Data section START
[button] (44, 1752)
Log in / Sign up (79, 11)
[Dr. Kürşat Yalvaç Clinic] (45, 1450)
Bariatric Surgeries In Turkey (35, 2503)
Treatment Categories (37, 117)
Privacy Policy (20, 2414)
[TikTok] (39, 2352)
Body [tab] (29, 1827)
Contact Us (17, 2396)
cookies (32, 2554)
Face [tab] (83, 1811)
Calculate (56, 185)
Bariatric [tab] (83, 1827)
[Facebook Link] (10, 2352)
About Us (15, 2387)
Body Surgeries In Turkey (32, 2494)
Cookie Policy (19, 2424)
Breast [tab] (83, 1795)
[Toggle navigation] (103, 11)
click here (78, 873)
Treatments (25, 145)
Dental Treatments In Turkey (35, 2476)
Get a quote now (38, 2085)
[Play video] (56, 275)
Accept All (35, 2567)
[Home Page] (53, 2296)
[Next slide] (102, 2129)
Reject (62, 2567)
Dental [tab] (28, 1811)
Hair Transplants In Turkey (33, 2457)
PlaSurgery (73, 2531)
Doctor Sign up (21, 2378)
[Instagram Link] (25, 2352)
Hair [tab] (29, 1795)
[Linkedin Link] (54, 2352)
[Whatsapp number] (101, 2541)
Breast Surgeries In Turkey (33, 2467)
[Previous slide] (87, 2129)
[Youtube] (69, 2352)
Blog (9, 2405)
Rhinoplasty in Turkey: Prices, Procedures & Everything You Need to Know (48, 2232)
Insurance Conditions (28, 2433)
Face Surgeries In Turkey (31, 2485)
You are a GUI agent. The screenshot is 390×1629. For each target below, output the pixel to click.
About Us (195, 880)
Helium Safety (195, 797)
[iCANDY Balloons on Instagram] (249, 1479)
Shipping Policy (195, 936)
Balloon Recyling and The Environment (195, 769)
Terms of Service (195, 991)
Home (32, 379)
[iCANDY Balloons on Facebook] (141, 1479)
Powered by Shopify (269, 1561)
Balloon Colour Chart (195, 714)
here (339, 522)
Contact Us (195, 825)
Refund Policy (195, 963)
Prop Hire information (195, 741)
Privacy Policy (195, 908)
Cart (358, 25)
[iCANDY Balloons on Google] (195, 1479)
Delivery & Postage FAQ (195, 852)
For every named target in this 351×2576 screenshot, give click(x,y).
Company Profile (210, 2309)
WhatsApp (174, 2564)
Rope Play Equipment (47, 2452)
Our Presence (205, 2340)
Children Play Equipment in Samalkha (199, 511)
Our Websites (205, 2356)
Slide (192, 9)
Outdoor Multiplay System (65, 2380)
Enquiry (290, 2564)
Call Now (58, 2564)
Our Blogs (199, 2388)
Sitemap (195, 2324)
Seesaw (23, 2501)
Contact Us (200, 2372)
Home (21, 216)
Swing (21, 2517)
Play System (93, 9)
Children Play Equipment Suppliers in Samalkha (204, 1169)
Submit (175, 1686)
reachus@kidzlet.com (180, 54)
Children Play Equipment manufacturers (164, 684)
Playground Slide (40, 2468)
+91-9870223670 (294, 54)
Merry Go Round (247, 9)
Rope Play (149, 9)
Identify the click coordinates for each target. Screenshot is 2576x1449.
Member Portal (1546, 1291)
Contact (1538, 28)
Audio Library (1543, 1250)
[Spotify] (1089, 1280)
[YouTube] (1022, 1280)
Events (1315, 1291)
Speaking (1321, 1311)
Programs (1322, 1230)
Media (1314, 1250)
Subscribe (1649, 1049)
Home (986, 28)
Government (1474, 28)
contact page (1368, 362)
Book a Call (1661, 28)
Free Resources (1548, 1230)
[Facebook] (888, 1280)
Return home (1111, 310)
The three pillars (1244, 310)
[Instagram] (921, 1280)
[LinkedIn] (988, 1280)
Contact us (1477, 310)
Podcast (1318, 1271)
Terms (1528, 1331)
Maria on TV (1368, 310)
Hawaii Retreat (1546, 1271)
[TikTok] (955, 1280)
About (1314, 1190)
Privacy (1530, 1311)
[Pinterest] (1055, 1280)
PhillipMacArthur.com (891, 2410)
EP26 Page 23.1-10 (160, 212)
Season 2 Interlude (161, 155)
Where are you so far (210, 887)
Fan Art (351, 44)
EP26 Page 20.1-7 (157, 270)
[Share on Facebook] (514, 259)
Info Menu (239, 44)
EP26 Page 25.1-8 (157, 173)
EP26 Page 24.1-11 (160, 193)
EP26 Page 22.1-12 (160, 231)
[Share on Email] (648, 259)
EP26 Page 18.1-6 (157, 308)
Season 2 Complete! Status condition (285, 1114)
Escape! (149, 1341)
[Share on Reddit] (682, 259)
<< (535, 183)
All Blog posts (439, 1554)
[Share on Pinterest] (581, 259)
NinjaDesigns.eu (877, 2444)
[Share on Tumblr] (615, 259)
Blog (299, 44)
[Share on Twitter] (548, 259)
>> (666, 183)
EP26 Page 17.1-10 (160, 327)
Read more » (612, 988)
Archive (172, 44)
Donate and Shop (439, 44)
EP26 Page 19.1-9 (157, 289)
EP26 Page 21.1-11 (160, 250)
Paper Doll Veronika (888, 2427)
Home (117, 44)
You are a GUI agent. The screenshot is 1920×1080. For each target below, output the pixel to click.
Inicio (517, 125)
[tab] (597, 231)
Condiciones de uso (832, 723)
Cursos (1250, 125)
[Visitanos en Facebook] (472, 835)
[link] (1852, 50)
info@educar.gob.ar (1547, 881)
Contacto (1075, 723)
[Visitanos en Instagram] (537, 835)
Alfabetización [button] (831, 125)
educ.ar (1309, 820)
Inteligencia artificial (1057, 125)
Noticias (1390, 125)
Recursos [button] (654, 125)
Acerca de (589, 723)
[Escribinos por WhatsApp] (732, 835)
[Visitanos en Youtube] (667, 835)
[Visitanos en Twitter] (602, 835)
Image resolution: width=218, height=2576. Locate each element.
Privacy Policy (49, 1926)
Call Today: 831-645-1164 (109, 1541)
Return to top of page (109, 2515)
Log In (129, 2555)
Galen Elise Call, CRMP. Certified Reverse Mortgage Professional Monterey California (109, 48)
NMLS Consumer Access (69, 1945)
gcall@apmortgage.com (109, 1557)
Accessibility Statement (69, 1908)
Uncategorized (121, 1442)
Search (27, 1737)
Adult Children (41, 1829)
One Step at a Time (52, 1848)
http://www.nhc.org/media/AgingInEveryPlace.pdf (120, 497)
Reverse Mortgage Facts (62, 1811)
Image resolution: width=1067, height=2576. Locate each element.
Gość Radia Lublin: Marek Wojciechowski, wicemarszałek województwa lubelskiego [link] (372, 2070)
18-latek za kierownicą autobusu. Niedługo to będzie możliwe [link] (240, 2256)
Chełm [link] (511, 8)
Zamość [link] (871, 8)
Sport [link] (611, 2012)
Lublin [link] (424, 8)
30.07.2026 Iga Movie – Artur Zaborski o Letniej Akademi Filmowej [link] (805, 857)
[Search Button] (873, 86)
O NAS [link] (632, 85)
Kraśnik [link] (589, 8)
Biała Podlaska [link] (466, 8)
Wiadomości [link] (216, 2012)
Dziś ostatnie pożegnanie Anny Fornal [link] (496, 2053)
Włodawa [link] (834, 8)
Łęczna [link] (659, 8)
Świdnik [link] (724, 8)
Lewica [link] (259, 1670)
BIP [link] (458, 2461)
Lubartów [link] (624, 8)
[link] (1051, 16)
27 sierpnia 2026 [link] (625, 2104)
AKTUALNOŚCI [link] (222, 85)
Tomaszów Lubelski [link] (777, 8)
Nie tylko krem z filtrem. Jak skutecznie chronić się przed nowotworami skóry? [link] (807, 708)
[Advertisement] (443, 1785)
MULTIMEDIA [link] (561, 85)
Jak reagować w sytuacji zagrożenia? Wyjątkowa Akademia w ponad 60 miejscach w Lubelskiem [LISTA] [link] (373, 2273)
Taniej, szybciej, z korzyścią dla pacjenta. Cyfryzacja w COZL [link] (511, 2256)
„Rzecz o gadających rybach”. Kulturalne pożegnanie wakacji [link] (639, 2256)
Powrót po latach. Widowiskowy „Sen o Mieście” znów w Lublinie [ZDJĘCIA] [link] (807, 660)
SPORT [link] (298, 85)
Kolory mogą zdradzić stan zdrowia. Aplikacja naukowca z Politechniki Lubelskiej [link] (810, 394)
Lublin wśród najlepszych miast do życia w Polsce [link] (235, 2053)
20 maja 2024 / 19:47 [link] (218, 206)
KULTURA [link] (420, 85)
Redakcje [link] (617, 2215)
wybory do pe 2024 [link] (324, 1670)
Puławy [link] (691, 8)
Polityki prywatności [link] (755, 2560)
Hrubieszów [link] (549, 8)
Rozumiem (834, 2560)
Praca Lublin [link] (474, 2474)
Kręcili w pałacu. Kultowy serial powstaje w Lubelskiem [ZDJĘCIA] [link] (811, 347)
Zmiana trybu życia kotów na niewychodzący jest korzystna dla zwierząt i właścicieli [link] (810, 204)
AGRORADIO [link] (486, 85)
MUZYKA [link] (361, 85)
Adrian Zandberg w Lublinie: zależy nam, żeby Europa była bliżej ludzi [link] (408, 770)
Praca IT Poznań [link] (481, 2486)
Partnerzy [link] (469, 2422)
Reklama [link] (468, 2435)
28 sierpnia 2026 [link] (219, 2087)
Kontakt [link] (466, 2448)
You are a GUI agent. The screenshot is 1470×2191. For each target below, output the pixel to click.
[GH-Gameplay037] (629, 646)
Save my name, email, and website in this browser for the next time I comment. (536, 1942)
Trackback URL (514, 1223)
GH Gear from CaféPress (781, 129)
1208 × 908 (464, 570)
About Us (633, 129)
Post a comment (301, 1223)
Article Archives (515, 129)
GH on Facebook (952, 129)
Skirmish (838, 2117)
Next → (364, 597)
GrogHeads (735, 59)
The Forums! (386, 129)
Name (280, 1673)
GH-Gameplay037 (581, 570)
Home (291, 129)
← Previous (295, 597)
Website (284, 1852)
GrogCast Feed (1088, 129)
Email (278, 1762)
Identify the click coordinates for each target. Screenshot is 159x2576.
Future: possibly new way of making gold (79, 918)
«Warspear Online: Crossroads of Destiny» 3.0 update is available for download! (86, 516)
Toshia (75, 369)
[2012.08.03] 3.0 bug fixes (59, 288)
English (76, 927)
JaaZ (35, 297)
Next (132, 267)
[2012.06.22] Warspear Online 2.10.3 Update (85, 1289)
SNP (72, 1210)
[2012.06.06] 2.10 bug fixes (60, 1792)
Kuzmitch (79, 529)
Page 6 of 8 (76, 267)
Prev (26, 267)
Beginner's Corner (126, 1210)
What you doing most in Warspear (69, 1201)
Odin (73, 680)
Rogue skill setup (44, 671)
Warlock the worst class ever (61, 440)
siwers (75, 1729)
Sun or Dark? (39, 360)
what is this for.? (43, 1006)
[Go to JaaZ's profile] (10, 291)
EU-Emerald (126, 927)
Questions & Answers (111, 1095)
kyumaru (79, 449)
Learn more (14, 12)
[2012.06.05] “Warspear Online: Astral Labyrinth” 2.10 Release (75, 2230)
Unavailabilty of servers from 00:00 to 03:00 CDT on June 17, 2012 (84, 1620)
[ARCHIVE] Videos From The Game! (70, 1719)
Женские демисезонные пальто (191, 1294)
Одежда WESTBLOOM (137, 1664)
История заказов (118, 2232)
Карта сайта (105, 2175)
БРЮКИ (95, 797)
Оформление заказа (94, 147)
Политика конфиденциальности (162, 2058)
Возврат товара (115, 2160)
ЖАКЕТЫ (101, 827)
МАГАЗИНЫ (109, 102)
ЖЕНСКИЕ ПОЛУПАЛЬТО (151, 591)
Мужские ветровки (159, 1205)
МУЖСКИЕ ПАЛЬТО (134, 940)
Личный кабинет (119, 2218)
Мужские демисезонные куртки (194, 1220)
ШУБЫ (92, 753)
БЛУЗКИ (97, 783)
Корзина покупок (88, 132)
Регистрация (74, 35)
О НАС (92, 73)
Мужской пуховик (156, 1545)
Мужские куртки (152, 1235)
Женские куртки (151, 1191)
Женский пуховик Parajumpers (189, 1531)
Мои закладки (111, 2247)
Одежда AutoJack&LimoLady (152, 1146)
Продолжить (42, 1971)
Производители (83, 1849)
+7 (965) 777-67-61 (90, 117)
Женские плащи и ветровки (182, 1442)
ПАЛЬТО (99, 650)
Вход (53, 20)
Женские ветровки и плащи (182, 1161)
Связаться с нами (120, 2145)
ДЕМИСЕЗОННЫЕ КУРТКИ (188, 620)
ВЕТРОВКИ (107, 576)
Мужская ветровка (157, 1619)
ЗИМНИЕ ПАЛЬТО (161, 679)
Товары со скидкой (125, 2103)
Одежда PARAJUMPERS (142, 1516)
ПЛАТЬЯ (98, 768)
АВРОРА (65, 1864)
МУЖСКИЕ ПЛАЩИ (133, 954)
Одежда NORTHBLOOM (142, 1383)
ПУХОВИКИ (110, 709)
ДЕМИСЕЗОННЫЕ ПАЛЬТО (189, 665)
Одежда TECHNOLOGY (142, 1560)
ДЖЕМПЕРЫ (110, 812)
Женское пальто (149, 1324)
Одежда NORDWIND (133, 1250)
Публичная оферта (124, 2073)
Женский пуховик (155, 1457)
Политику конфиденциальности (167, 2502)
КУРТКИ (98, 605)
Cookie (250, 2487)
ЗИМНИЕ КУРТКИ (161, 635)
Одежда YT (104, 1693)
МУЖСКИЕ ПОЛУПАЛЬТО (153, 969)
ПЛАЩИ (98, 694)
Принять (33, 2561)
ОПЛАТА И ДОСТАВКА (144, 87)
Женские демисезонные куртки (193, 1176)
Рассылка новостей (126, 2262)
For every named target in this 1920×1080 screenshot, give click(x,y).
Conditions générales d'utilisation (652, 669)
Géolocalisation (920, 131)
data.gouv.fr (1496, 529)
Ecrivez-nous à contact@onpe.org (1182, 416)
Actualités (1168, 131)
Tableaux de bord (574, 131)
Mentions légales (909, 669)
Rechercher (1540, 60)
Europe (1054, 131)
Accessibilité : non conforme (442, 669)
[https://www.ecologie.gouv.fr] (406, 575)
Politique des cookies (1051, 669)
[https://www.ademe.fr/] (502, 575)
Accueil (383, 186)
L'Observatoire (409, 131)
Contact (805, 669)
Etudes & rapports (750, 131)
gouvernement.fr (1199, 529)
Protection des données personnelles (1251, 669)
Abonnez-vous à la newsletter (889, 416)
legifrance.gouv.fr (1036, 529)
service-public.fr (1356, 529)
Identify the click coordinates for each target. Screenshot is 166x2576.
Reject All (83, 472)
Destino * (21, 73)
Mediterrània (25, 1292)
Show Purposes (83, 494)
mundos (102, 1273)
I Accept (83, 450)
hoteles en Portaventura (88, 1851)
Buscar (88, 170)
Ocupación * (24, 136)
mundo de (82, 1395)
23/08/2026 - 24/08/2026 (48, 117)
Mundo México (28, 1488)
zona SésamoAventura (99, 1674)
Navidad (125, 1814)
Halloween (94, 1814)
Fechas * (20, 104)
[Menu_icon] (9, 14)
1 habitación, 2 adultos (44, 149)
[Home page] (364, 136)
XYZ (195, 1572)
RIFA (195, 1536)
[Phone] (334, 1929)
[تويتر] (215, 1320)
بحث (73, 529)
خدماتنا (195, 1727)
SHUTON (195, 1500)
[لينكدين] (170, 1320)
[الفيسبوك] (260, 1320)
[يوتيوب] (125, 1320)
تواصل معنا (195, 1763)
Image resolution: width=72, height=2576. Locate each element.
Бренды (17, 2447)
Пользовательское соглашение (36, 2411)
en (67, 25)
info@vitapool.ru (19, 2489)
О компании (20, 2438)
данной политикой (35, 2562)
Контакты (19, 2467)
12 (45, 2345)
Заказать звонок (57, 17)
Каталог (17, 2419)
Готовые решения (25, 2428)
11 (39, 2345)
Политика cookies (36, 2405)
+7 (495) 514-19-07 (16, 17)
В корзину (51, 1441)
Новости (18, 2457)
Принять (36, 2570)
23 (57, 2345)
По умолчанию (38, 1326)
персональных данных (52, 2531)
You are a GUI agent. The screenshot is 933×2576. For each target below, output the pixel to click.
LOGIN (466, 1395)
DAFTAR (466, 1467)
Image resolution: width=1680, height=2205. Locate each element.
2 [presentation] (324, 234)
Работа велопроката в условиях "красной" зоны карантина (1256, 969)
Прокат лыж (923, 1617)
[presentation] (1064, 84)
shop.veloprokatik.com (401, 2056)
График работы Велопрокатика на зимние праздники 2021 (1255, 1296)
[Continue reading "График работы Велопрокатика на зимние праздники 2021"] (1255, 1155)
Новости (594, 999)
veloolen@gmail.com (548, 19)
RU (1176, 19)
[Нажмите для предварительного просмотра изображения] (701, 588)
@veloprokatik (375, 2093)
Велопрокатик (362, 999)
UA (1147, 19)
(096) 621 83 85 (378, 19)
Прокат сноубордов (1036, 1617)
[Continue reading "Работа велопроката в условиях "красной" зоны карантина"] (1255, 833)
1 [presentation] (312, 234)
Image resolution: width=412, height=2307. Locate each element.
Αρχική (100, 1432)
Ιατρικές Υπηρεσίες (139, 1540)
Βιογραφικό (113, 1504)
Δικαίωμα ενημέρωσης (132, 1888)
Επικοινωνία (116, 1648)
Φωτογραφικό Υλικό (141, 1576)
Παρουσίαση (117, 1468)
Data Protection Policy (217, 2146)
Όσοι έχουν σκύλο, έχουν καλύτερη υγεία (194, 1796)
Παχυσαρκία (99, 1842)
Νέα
Data section END
▸ Task requirements
Of the lines above, output exactly those from the line bearing "For every named target in this 1920×1080" through the line bearing "[لينكدين] (170, 1320)", inclusive.

▸ Your response
For every named target in this 1920×1080 screenshot, give click(x,y).
Conditions générales d'utilisation (652, 669)
Géolocalisation (920, 131)
data.gouv.fr (1496, 529)
Ecrivez-nous à contact@onpe.org (1182, 416)
Actualités (1168, 131)
Tableaux de bord (574, 131)
Mentions légales (909, 669)
Rechercher (1540, 60)
Europe (1054, 131)
Accessibilité : non conforme (442, 669)
[https://www.ecologie.gouv.fr] (406, 575)
Politique des cookies (1051, 669)
[https://www.ademe.fr/] (502, 575)
Accueil (383, 186)
L'Observatoire (409, 131)
Contact (805, 669)
Etudes & rapports (750, 131)
gouvernement.fr (1199, 529)
Protection des données personnelles (1251, 669)
Abonnez-vous à la newsletter (889, 416)
legifrance.gouv.fr (1036, 529)
service-public.fr (1356, 529)
Identify the click coordinates for each target. Screenshot is 166x2576.
Reject All (83, 472)
Destino * (21, 73)
Mediterrània (25, 1292)
Show Purposes (83, 494)
mundos (102, 1273)
I Accept (83, 450)
hoteles en Portaventura (88, 1851)
Buscar (88, 170)
Ocupación * (24, 136)
mundo de (82, 1395)
23/08/2026 - 24/08/2026 (48, 117)
Mundo México (28, 1488)
zona SésamoAventura (99, 1674)
Navidad (125, 1814)
Halloween (94, 1814)
Fechas * (20, 104)
[Menu_icon] (9, 14)
1 habitación, 2 adultos (44, 149)
[Home page] (364, 136)
XYZ (195, 1572)
RIFA (195, 1536)
[Phone] (334, 1929)
[تويتر] (215, 1320)
بحث (73, 529)
خدماتنا (195, 1727)
SHUTON (195, 1500)
[لينكدين] (170, 1320)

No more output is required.